### ABOUT THIS EXERCISE
From the top of the entries below through the line containing "Open the 显示至 dropdown", return every line exactly as written, please, and stop there.

(Saved entries)
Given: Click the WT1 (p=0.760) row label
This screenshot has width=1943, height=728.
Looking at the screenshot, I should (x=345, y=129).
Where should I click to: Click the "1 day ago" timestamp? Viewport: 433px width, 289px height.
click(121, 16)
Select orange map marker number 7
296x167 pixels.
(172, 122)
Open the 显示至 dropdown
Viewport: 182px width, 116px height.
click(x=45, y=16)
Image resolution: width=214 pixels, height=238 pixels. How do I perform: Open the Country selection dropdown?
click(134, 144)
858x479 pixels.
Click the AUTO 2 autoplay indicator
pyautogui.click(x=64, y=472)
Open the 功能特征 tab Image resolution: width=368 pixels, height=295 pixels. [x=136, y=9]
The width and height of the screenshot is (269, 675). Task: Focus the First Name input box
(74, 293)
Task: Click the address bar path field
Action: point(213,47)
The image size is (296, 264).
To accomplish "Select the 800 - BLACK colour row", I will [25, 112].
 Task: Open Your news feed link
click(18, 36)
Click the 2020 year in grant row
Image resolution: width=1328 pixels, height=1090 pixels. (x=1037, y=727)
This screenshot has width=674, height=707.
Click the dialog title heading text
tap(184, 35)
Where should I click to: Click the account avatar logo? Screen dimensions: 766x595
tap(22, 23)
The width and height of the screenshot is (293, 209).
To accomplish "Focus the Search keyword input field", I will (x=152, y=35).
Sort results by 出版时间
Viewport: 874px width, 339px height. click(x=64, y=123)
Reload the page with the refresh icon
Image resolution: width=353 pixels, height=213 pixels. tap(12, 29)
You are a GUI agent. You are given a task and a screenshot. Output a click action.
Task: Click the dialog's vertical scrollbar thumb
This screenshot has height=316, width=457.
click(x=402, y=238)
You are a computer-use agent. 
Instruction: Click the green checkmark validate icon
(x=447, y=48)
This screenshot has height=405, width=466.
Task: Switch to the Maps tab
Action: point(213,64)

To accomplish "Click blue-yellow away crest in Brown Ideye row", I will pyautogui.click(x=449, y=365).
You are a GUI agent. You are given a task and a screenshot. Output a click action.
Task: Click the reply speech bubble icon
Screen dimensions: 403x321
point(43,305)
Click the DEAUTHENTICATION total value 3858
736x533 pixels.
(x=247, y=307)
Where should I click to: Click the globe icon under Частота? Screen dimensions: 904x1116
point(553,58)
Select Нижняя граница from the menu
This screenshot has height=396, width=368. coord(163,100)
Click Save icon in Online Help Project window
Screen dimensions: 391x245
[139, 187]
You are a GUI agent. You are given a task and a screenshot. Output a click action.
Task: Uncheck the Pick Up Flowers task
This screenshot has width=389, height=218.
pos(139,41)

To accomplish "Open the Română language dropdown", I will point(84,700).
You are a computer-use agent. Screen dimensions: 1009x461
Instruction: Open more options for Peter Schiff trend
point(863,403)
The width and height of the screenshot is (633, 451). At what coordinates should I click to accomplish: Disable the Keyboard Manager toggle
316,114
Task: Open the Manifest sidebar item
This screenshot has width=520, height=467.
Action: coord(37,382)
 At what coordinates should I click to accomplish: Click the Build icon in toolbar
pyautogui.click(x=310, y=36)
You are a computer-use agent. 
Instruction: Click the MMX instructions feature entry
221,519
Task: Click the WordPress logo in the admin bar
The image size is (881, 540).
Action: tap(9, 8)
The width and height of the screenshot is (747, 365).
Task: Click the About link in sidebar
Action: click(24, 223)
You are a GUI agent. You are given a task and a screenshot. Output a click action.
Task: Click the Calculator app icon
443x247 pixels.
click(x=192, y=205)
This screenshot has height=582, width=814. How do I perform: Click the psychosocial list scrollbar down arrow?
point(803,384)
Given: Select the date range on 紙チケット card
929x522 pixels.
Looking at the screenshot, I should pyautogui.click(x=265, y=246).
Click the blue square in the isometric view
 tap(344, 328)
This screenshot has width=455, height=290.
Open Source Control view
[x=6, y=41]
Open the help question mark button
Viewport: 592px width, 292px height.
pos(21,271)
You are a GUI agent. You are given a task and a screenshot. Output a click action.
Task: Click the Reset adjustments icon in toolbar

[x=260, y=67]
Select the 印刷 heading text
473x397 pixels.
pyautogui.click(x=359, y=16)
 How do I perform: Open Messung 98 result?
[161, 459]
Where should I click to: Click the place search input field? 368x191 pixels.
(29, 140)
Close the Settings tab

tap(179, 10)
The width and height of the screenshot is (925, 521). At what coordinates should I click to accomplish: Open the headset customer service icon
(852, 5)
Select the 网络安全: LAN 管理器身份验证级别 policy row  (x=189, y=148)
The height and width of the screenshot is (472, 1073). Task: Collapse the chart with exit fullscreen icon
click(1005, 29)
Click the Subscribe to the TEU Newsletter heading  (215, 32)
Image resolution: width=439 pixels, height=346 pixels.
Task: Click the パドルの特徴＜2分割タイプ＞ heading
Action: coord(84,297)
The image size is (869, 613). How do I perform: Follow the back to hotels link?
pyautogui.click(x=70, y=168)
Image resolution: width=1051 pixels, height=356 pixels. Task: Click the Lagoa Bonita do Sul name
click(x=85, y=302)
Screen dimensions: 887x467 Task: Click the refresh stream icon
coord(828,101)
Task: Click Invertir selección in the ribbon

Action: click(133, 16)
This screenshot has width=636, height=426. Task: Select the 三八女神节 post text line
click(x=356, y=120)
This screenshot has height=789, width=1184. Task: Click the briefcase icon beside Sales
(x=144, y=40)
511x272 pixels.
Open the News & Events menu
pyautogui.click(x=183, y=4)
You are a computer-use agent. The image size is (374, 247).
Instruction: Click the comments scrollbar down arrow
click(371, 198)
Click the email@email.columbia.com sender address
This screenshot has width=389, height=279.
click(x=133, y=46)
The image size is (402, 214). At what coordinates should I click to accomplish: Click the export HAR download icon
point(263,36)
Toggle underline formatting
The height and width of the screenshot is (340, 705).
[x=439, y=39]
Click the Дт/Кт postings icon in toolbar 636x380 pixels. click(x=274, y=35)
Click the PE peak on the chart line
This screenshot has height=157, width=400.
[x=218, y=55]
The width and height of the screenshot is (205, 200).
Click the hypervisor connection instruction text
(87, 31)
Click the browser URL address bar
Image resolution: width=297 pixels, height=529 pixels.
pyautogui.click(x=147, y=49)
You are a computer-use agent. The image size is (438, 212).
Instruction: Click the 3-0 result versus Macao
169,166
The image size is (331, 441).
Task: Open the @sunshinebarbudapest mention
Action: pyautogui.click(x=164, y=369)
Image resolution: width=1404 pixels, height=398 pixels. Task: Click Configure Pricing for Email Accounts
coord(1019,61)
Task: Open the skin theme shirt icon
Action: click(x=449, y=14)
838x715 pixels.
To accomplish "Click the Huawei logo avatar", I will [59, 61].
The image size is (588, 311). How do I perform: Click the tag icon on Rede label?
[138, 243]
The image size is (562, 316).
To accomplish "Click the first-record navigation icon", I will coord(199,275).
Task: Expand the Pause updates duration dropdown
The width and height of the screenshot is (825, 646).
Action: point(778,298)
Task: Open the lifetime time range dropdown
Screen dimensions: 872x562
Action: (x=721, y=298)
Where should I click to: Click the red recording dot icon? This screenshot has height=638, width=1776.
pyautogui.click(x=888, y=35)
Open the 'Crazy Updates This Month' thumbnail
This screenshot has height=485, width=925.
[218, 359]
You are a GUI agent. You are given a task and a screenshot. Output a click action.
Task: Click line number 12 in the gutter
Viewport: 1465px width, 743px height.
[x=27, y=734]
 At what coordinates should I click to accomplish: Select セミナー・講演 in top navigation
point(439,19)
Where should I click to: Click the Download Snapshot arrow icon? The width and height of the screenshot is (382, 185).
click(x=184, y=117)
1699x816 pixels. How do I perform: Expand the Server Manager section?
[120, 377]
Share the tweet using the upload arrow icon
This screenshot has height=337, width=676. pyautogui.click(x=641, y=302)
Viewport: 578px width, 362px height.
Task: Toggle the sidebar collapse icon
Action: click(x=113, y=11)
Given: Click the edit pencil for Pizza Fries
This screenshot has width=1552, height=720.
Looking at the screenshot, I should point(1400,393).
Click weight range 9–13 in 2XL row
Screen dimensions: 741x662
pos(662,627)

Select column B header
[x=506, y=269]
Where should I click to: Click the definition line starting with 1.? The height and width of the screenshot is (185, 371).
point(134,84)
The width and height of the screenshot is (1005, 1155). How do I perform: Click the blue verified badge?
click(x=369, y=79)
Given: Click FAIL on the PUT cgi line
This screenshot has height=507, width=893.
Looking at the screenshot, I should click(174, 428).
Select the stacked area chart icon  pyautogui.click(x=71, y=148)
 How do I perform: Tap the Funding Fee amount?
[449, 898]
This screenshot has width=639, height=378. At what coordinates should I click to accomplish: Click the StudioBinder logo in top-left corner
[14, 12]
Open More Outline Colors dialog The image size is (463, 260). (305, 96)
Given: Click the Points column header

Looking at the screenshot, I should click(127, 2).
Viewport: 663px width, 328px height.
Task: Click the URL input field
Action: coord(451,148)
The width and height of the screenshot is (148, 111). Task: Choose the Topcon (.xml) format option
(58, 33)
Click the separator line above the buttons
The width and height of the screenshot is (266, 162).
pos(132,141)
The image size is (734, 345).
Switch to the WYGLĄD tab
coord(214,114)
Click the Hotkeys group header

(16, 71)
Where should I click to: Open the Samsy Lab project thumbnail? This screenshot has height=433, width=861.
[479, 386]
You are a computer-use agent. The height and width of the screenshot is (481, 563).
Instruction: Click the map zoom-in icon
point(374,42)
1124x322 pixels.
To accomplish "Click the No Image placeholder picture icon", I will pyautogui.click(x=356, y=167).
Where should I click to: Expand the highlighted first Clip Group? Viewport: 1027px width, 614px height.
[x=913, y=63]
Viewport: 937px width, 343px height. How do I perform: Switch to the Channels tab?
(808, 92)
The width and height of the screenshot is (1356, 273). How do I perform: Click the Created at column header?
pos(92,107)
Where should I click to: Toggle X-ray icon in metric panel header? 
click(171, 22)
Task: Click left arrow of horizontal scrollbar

### RESPONSE
Given: Click the WT1 (p=0.760) row label
This screenshot has width=1943, height=728.
Looking at the screenshot, I should (x=345, y=129).
Where should I click to: Click the "1 day ago" timestamp? Viewport: 433px width, 289px height.
click(121, 16)
Select orange map marker number 7
296x167 pixels.
(172, 122)
Open the 显示至 dropdown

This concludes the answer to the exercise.